__Work item__: An exact copy of all the data is required.

__Data for processing__:
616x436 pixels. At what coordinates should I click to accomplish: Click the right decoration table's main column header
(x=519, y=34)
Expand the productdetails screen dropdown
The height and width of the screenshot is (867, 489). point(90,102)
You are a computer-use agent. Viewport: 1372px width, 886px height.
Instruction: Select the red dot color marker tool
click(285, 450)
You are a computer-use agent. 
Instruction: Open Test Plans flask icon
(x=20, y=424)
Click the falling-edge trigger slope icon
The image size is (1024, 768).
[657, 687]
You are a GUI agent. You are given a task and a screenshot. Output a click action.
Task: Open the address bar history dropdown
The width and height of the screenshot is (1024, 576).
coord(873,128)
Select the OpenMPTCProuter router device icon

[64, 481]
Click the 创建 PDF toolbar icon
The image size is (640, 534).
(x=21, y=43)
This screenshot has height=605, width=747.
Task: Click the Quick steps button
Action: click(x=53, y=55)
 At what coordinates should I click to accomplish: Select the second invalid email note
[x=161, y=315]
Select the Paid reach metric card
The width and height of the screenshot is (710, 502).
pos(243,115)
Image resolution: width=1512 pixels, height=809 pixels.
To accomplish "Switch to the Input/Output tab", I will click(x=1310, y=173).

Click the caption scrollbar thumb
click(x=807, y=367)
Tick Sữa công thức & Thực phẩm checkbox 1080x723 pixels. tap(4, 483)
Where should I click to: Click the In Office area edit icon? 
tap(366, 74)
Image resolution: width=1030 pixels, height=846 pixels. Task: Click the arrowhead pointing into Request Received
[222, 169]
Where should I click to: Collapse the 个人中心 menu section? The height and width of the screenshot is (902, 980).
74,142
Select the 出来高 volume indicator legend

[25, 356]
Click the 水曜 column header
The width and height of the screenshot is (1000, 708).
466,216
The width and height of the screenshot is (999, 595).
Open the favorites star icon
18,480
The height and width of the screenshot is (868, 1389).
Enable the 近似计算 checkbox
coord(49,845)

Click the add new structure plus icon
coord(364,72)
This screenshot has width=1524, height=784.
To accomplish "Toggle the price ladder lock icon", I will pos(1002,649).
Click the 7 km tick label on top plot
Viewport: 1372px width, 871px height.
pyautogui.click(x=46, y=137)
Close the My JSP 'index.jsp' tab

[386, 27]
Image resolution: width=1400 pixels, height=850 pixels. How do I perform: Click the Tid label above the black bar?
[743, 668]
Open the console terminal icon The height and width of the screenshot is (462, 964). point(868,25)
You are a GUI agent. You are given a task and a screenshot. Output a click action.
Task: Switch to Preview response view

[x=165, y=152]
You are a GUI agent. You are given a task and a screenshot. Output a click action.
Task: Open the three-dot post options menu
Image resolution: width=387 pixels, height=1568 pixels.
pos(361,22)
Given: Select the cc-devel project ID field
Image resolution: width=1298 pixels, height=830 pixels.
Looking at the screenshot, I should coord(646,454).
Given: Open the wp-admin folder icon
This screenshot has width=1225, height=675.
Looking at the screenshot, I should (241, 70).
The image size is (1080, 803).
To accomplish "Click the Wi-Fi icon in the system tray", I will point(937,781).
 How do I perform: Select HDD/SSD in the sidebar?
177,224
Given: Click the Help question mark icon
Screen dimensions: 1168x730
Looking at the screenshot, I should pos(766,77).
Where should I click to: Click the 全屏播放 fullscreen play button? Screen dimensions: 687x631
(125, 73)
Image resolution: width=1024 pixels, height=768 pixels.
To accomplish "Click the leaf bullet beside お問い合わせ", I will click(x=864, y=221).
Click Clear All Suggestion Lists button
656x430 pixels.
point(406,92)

__Solution to the problem__:
616x436 pixels. At what coordinates should I click to accomplish: Click the right decoration table's main column header
(x=519, y=34)
Expand the productdetails screen dropdown
The height and width of the screenshot is (867, 489). point(90,102)
You are a computer-use agent. Viewport: 1372px width, 886px height.
Instruction: Select the red dot color marker tool
click(285, 450)
You are a computer-use agent. 
Instruction: Open Test Plans flask icon
(x=20, y=424)
Click the falling-edge trigger slope icon
The image size is (1024, 768).
[657, 687]
You are a GUI agent. You are given a task and a screenshot. Output a click action.
Task: Open the address bar history dropdown
The width and height of the screenshot is (1024, 576).
coord(873,128)
Select the OpenMPTCProuter router device icon

[64, 481]
Click the 创建 PDF toolbar icon
The image size is (640, 534).
(x=21, y=43)
This screenshot has height=605, width=747.
Task: Click the Quick steps button
Action: click(x=53, y=55)
 At what coordinates should I click to accomplish: Select the second invalid email note
[x=161, y=315]
Select the Paid reach metric card
The width and height of the screenshot is (710, 502).
pos(243,115)
Image resolution: width=1512 pixels, height=809 pixels.
To accomplish "Switch to the Input/Output tab", I will click(x=1310, y=173).

Click the caption scrollbar thumb
click(x=807, y=367)
Tick Sữa công thức & Thực phẩm checkbox 1080x723 pixels. tap(4, 483)
Where should I click to: Click the In Office area edit icon? 
tap(366, 74)
Image resolution: width=1030 pixels, height=846 pixels. Task: Click the arrowhead pointing into Request Received
[222, 169]
Where should I click to: Collapse the 个人中心 menu section? The height and width of the screenshot is (902, 980).
74,142
Select the 出来高 volume indicator legend

[25, 356]
Click the 水曜 column header
The width and height of the screenshot is (1000, 708).
466,216
The width and height of the screenshot is (999, 595).
Open the favorites star icon
18,480
The height and width of the screenshot is (868, 1389).
Enable the 近似计算 checkbox
coord(49,845)

Click the add new structure plus icon
coord(364,72)
This screenshot has width=1524, height=784.
To accomplish "Toggle the price ladder lock icon", I will pos(1002,649).
Click the 7 km tick label on top plot
Viewport: 1372px width, 871px height.
pyautogui.click(x=46, y=137)
Close the My JSP 'index.jsp' tab

[386, 27]
Image resolution: width=1400 pixels, height=850 pixels. How do I perform: Click the Tid label above the black bar?
[743, 668]
Open the console terminal icon The height and width of the screenshot is (462, 964). point(868,25)
You are a GUI agent. You are given a task and a screenshot. Output a click action.
Task: Switch to Preview response view

[x=165, y=152]
You are a GUI agent. You are given a task and a screenshot. Output a click action.
Task: Open the three-dot post options menu
Image resolution: width=387 pixels, height=1568 pixels.
pos(361,22)
Given: Select the cc-devel project ID field
Image resolution: width=1298 pixels, height=830 pixels.
Looking at the screenshot, I should coord(646,454).
Given: Open the wp-admin folder icon
This screenshot has width=1225, height=675.
Looking at the screenshot, I should (241, 70).
The image size is (1080, 803).
To accomplish "Click the Wi-Fi icon in the system tray", I will point(937,781).
 How do I perform: Select HDD/SSD in the sidebar?
177,224
Given: Click the Help question mark icon
Screen dimensions: 1168x730
Looking at the screenshot, I should pos(766,77).
Where should I click to: Click the 全屏播放 fullscreen play button? Screen dimensions: 687x631
(125, 73)
Image resolution: width=1024 pixels, height=768 pixels.
To accomplish "Click the leaf bullet beside お問い合わせ", I will click(x=864, y=221).
Click Clear All Suggestion Lists button
656x430 pixels.
point(406,92)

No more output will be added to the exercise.